I made her sit on a tree stump while I checked her arm again. It was hard to know what to do about it. As far as I could tell it was healing fairly well but I didn’t like to mess with it too much. I was a lot more nervous dealing with injured people than injured farm animals. I took the strapping off again. I’d been doing that daily, and washing it in the creek with my own laundry. The arm looked pale and a bit thinner than the other one, but you’d expect that. It wasn’t totally straight, but I didn’t know if that meant anything. The lump had definitely gone down.

‘How is it?’ I asked her.

‘I don’t know. I guess it’s getting better. It doesn’t hurt as much.’

‘Well, as long as you don’t knock it again.’

The day before, she hit it when she was chasing Natalie through the trees, and the screams of pain brought us all running. It wasn’t just scary because I thought she might have damaged her arm; it was scary because the noise she’d made was so dangerous. If there was an enemy patrol lurking on Tailor’s Stitch, they would have heard her for sure.

It did seem like she had a way to go before the arm was OK.

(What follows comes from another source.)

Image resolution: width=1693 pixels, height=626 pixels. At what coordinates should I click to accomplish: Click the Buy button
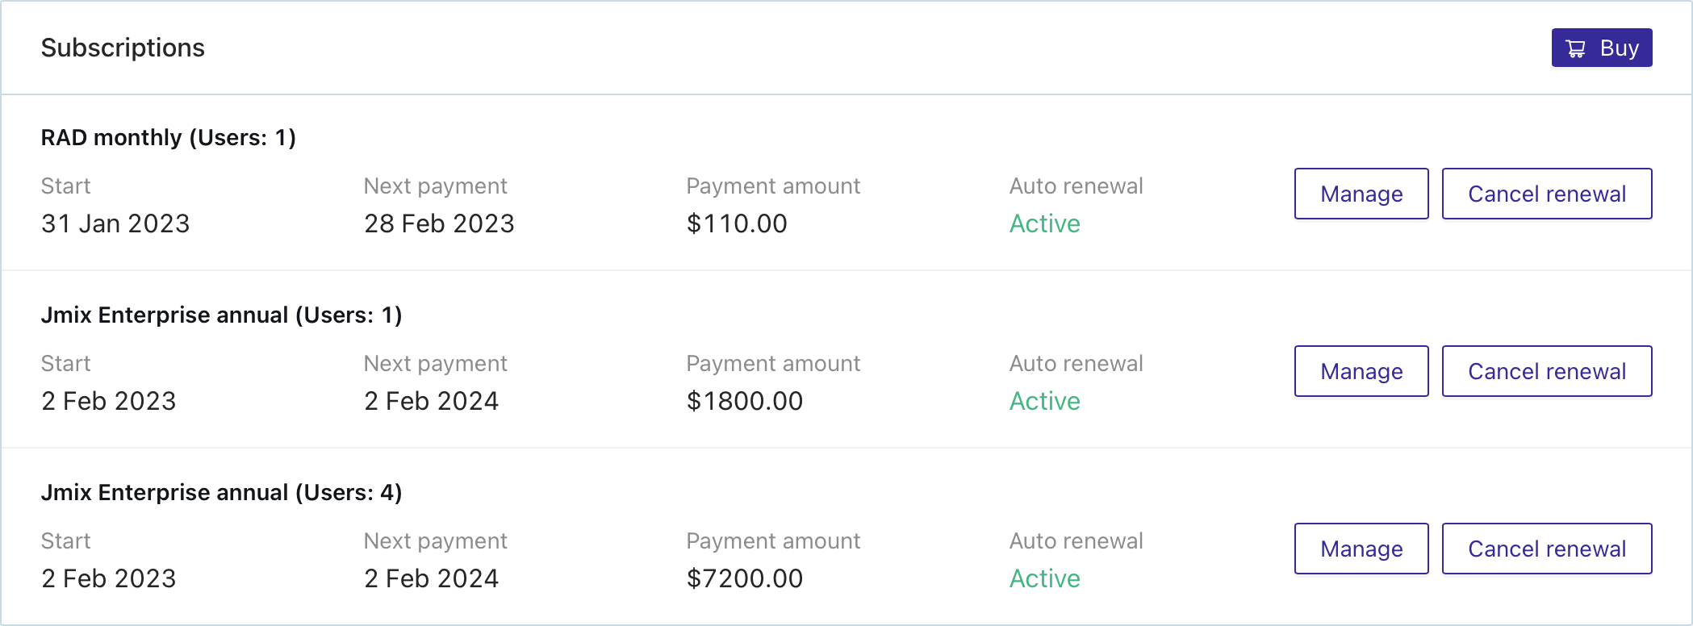(x=1601, y=48)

By the next day the food supplies were looking very bare. The boys had been avoiding the whole subject, because we were so dog-tired, and the thought of trudging up to Tailor’s Stitch again, and down the other side, into yet another horribly dangerous situation, wasn’t attracting any of us. But I told myself that there’s no point postponing pain. If you’ve got to suffer, you might as well get it over and done with. I wasn’t totally convinced about this, but I blocked off any dubious thoughts and waited till the five of us were together, after tea.

We were washing our plates by the creek. The kids were up at the fireplace. We didn’t have enough plates to go around, so for messy meals, which you couldn’t eat with your fingers, we had two shifts, the kids first, then us. But as I scrubbed hard at a bit of burned noodle I said very firmly, ‘We’ve got to go out tonight to get food. It’s no good putting it off any longer. We’re going through it like possums in peach trees.’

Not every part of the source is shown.